In spite of the focus on emissions reductions and a lengthening list of countries that have made net-zero targets, the firm noted that it expects that CO2 emissions from energy combustion will increase by 2.5 per cent in 2022 to new record levels.
While leaders at COP26 pledged to strengthen 2030 emissions targets by the end of 2022 rather than waiting for the formal “stock taking” process, there are significant risks to domestic environmental policy agendas from elections in 2022.
President Muhammadu Buhari had also at the Glasgow event promised that Nigeria will by 2060 fully meet its net zero obligations, although Nigeria still depends on fossil fuels for export and domestic uses.
During COP26, 100 countries committed to 30 per cent reduction in methane emissions by 2030 (with some notable exceptions), which will likely bolster interest in better understanding fossil fuels and their associated upstream carbon intensities.

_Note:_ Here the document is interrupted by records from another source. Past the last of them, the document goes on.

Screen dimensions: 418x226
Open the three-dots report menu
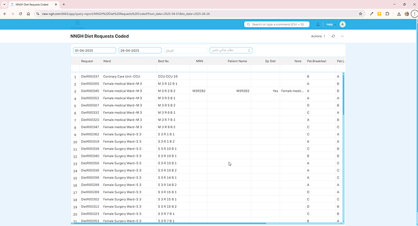[342, 36]
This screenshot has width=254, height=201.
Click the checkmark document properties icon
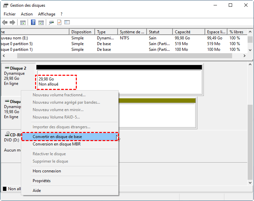[59, 23]
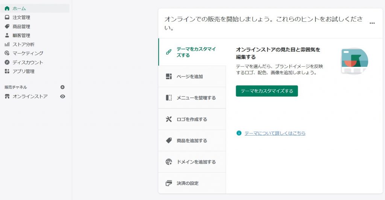Image resolution: width=385 pixels, height=200 pixels.
Task: Click the マーケティング target icon
Action: pyautogui.click(x=7, y=53)
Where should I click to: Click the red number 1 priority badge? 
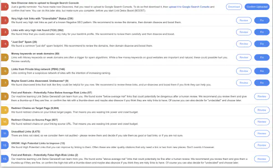(5, 7)
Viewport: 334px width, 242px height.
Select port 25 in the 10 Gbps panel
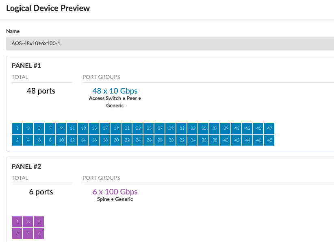point(149,128)
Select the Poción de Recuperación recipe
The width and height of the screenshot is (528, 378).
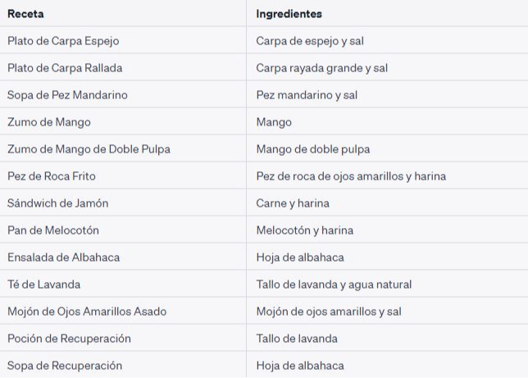69,339
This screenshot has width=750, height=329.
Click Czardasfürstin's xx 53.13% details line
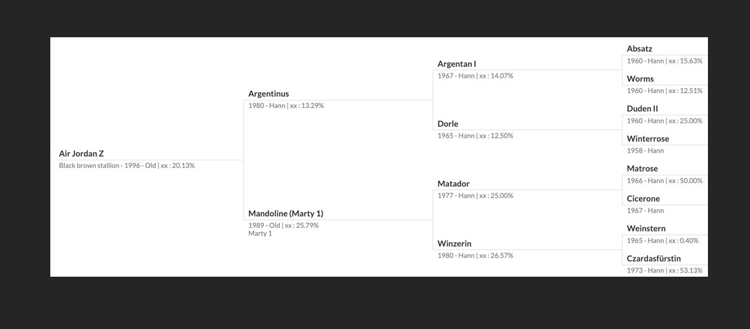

But the matter has become political, economic and environmental, with for instance, the report stating that midterm elections in the US have the potential to affect significantly the Joe Biden administration’s environmental agenda.
In Australia, it stated that focus is on the opposition party and whether a prioritisation of more aggressive environmental targets will win political and popular support.
Such elections, it noted, are reminders that “all politics are local” and the fate of global agreements often get determined by domestic elections, local public sentiment, and local policy shifts.
According to the group, events in 2021 have exposed significant hurdles governments and markets still need to overcome during the energy transition journey, but there were also signs of progress.
The rapid return of global energy demand to near or above pre-pandemic levels in 2021, it explained, caught markets off guard, which resulted in record-high energy prices in major markets.
“Despite the historic decline in CO2 emissions in 2020, 2021 showed that energy demand is still structurally outpacing the growth of clean energy supply, requiring the use of more fossil fuels, which means more greenhouse gas emissions,” it said.
But according to S&P Global Platts Analytics, despite the rise in emissions, 2021 marked several instances of progress such as electric vehicle sales reaching a new record and a surge of announced hydrogen projects.
However, 2022 will serve as a litmus test for environmental policy as politicians balance keeping energy prices in check without increasing fossil fuel demand, while setting the road to lower carbon economies.
“It will also be important to monitor if the momentum from 2021 carries into this year for electric vehicles and hydrogen, and how technological innovation evolves, ”the report stated.